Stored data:
==================================================
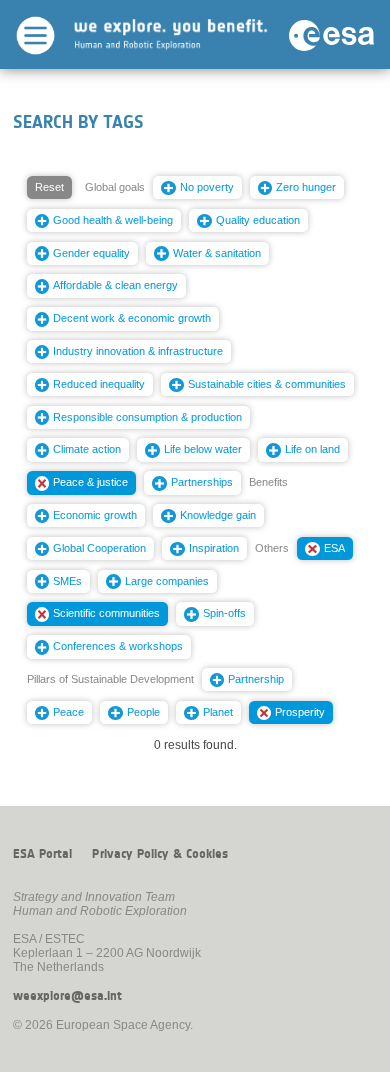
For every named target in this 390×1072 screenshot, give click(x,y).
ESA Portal (42, 854)
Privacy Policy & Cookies (160, 854)
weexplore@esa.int (67, 996)
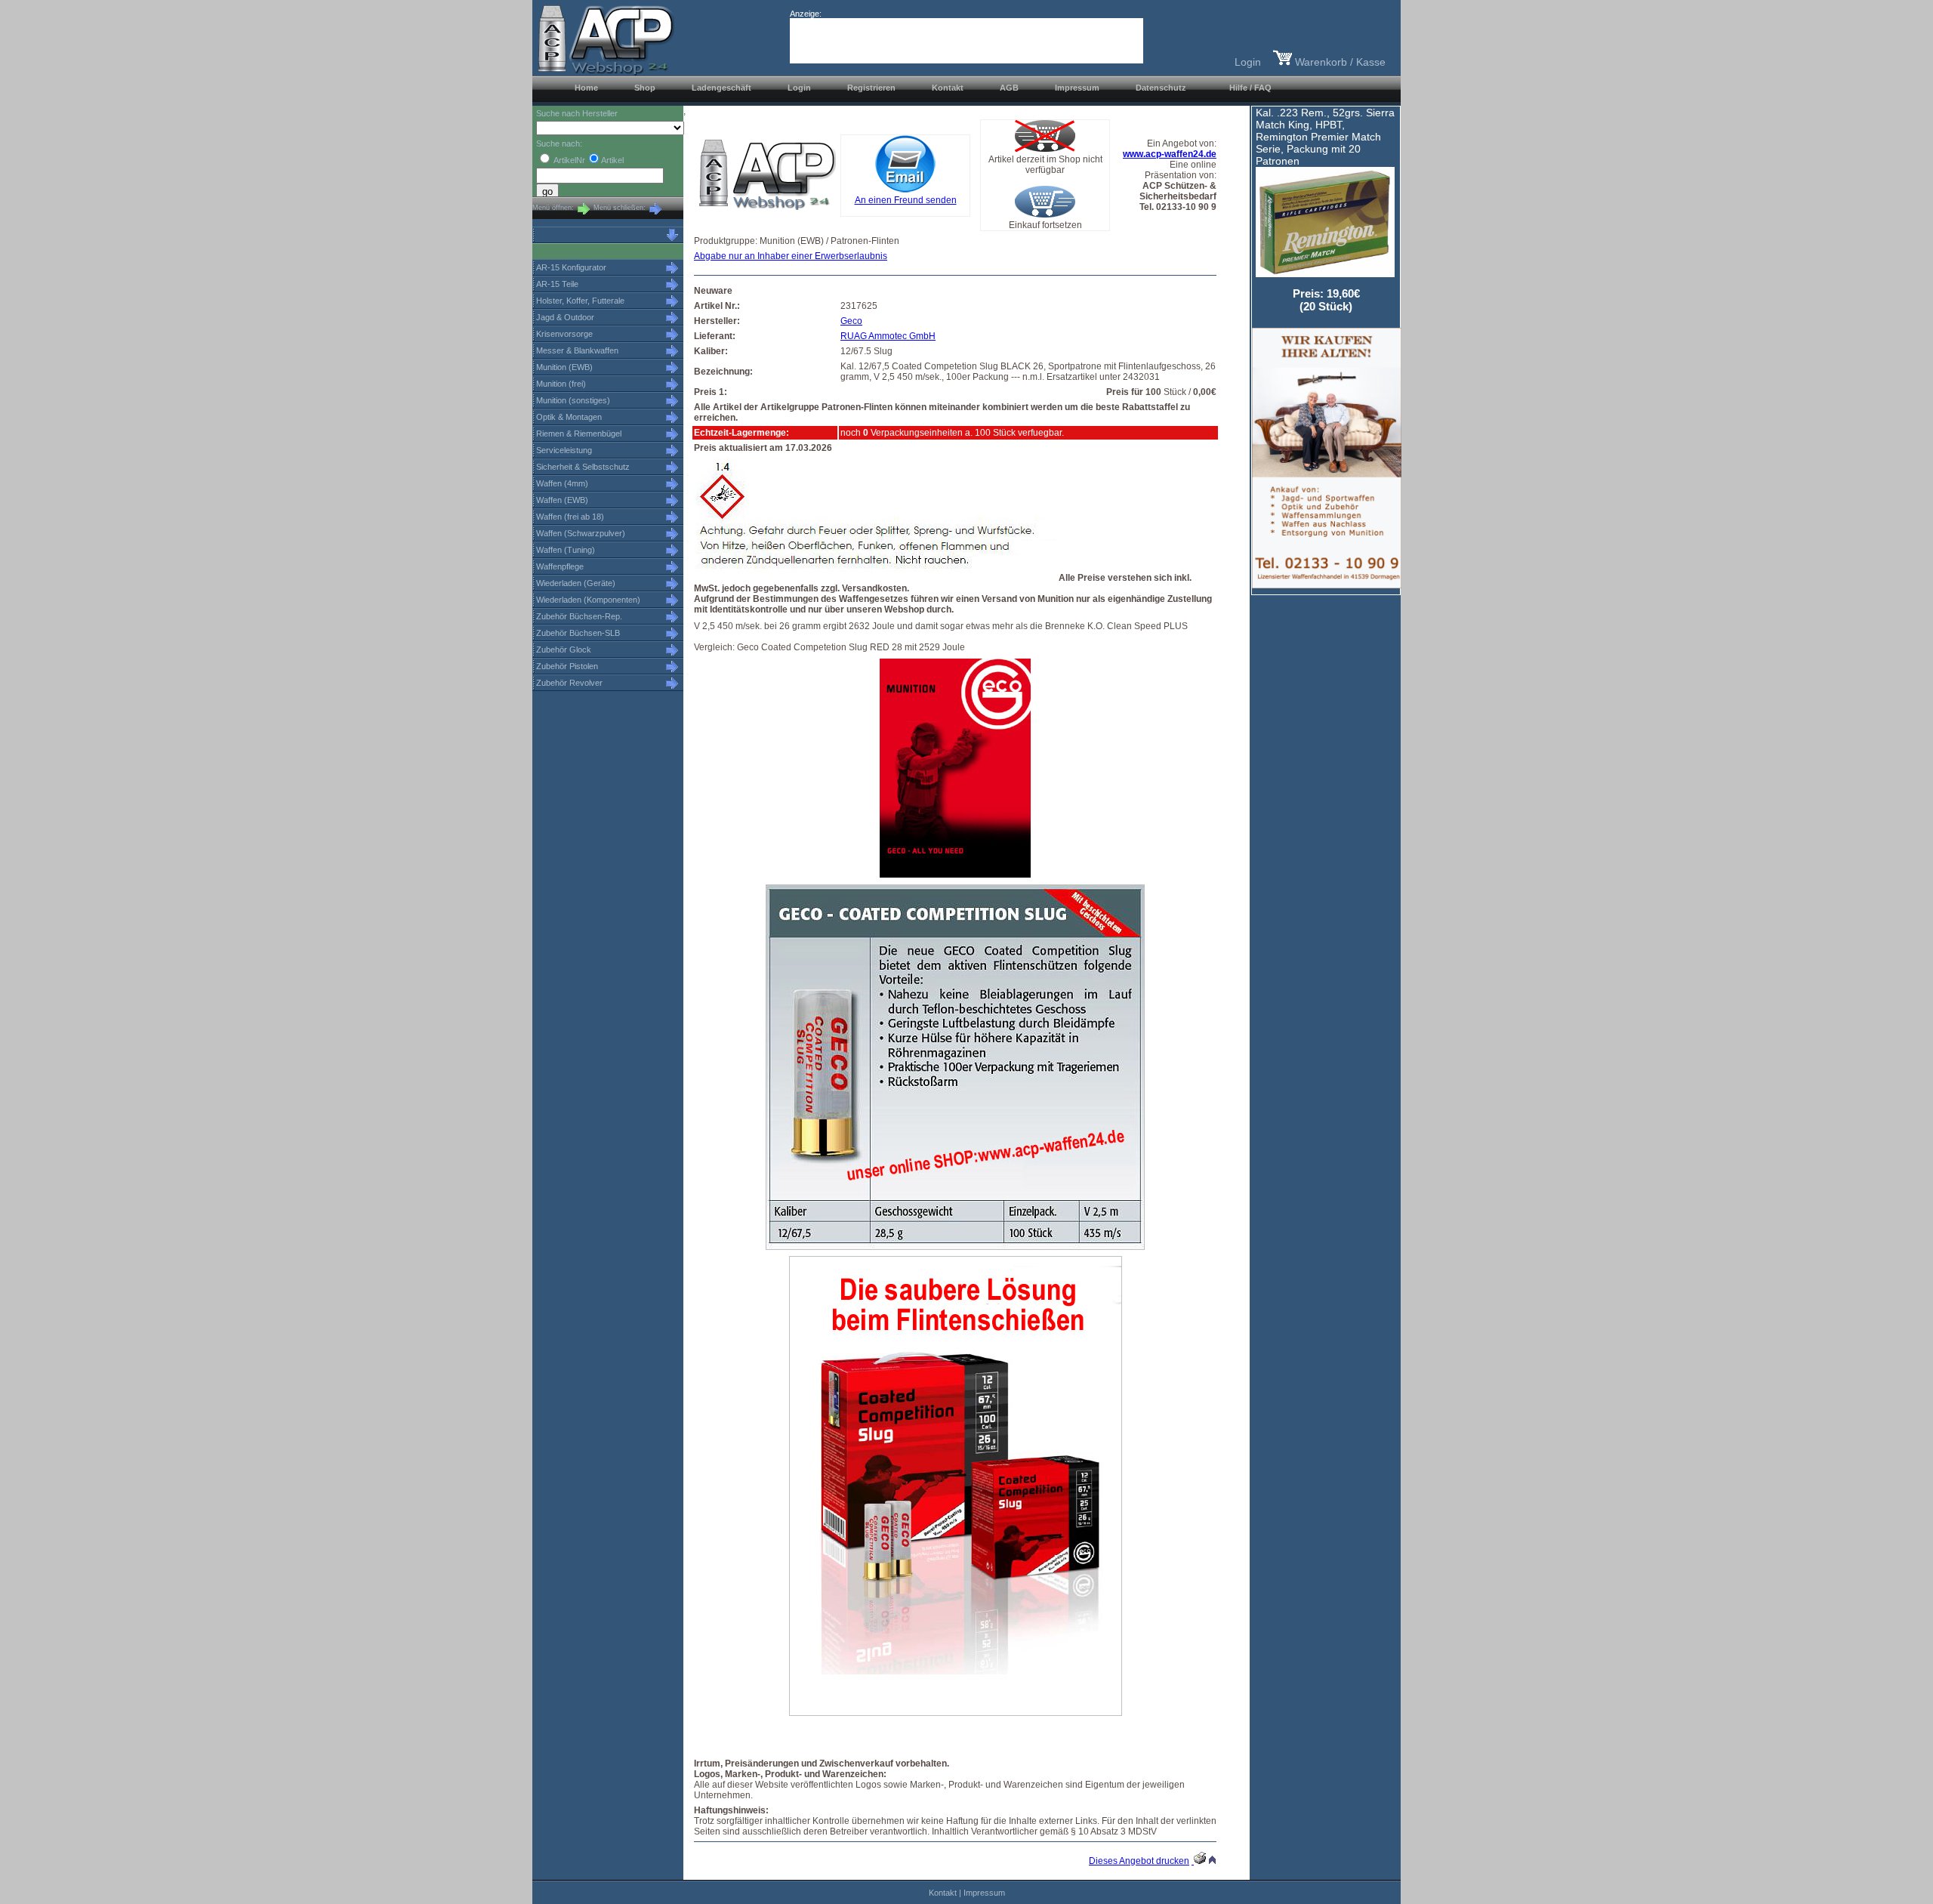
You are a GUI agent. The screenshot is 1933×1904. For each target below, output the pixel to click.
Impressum (984, 1892)
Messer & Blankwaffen (577, 350)
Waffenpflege (560, 566)
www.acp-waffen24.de (1169, 154)
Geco (851, 321)
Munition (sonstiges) (573, 400)
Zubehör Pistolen (567, 666)
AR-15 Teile (557, 284)
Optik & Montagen (569, 416)
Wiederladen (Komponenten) (588, 599)
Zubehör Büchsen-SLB (578, 632)
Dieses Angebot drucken (1139, 1861)
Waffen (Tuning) (565, 549)
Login (1248, 62)
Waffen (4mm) (562, 483)
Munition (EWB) (564, 367)
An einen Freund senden (906, 200)
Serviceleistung (564, 450)
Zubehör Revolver (569, 682)
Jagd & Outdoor (565, 317)
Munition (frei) (561, 383)
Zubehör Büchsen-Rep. (579, 616)
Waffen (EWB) (562, 500)
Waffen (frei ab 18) (570, 516)
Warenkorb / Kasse (1339, 62)
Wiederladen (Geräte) (575, 583)
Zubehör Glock (563, 649)
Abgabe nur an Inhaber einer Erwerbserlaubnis (790, 256)
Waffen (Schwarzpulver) (580, 533)
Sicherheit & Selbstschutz (583, 466)
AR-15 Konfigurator (571, 267)
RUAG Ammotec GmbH (888, 336)
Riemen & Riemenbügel (578, 433)
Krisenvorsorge (564, 333)
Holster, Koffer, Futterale (580, 300)
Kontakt (943, 1892)
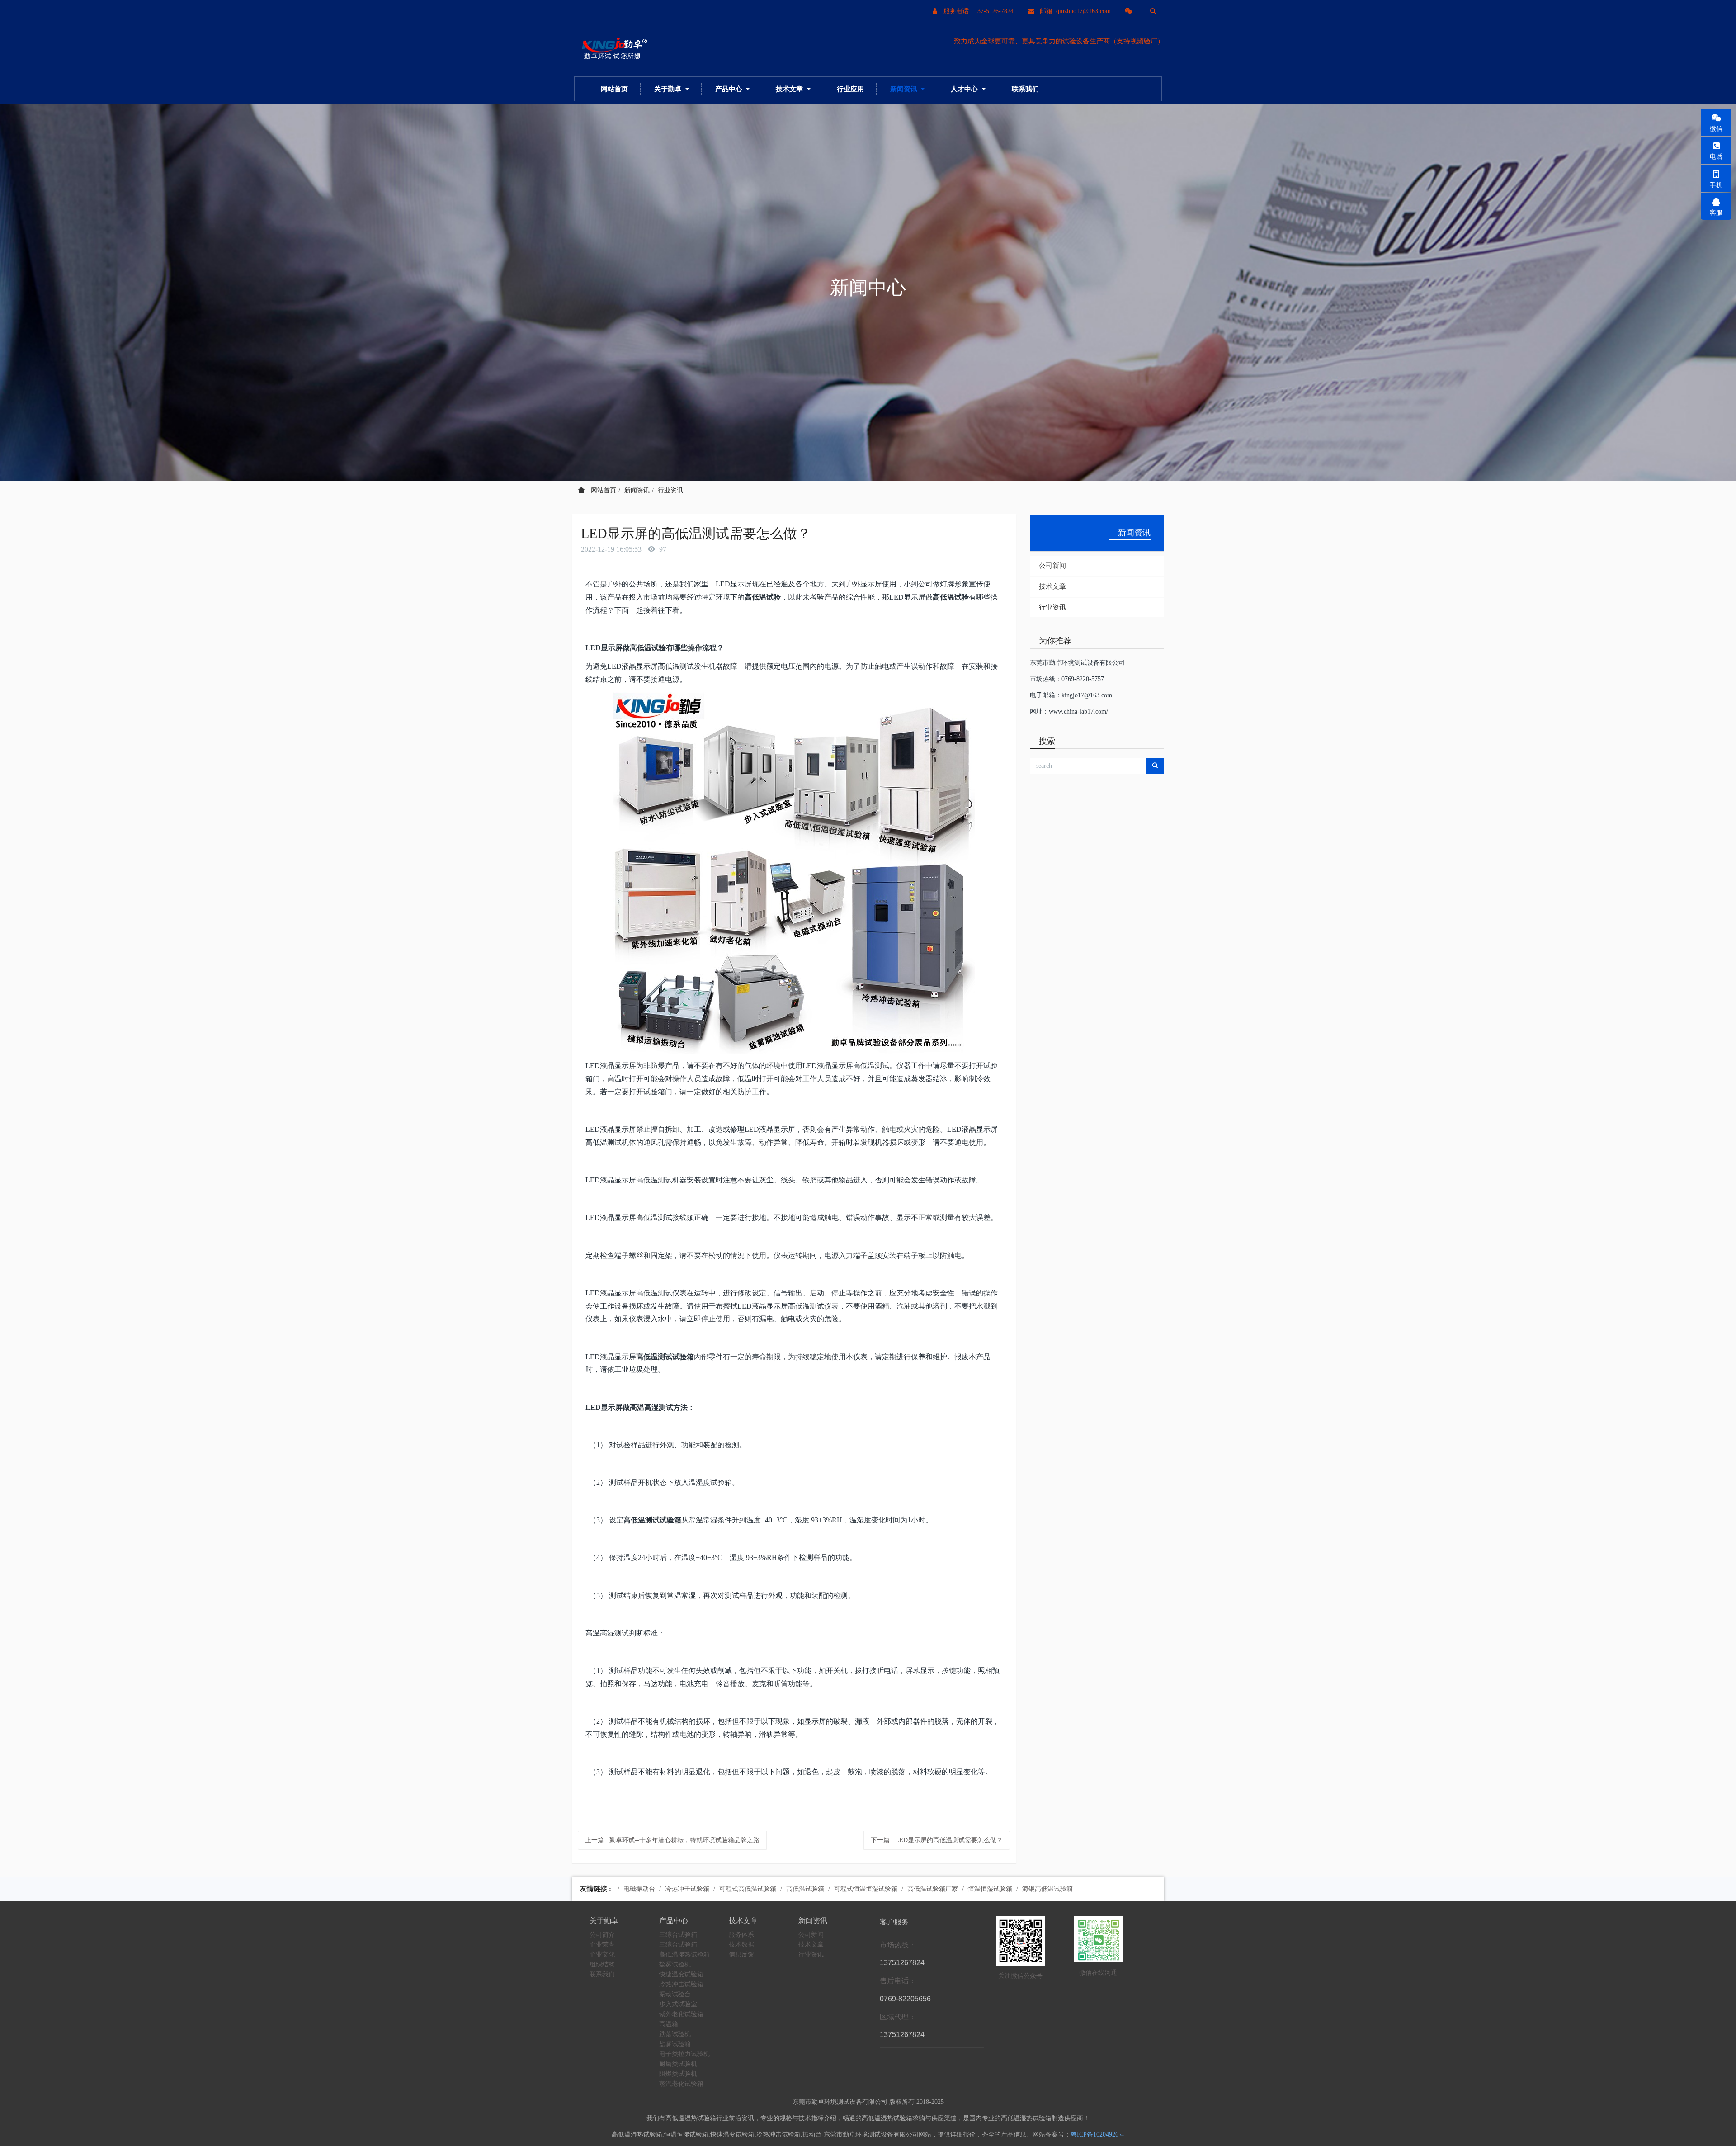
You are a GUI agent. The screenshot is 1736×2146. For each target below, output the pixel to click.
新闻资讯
==================================================
Problem to solve: The range to copy runs from the line with "AR-15 Teile (557, 284)" to the last line of the entries, both included; copy it exactly and leave out the pictures.

Answer space:
AR-15 Teile (557, 284)
Optik & Montagen (569, 416)
Wiederladen (Komponenten) (588, 599)
Zubehör Büchsen-SLB (578, 632)
Dieses Angebot drucken (1139, 1861)
Waffen (Tuning) (565, 549)
Login (1248, 62)
Waffen (4mm) (562, 483)
Munition (EWB) (564, 367)
An einen Freund senden (906, 200)
Serviceleistung (564, 450)
Zubehör Revolver (569, 682)
Jagd & Outdoor (565, 317)
Munition (frei) (561, 383)
Zubehör Büchsen-Rep. (579, 616)
Waffen (EWB) (562, 500)
Waffen (frei ab 18) (570, 516)
Warenkorb / Kasse (1339, 62)
Wiederladen (Geräte) (575, 583)
Zubehör Glock (563, 649)
Abgabe nur an Inhaber einer Erwerbserlaubnis (790, 256)
Waffen (Schwarzpulver) (580, 533)
Sicherheit & Selbstschutz (583, 466)
AR-15 Konfigurator (571, 267)
RUAG Ammotec GmbH (888, 336)
Riemen & Riemenbügel (578, 433)
Krisenvorsorge (564, 333)
Holster, Koffer, Futterale (580, 300)
Kontakt (943, 1892)
You are a GUI agent. The screenshot is 1736×2146. For each target below, output the pixel to click.
新闻资讯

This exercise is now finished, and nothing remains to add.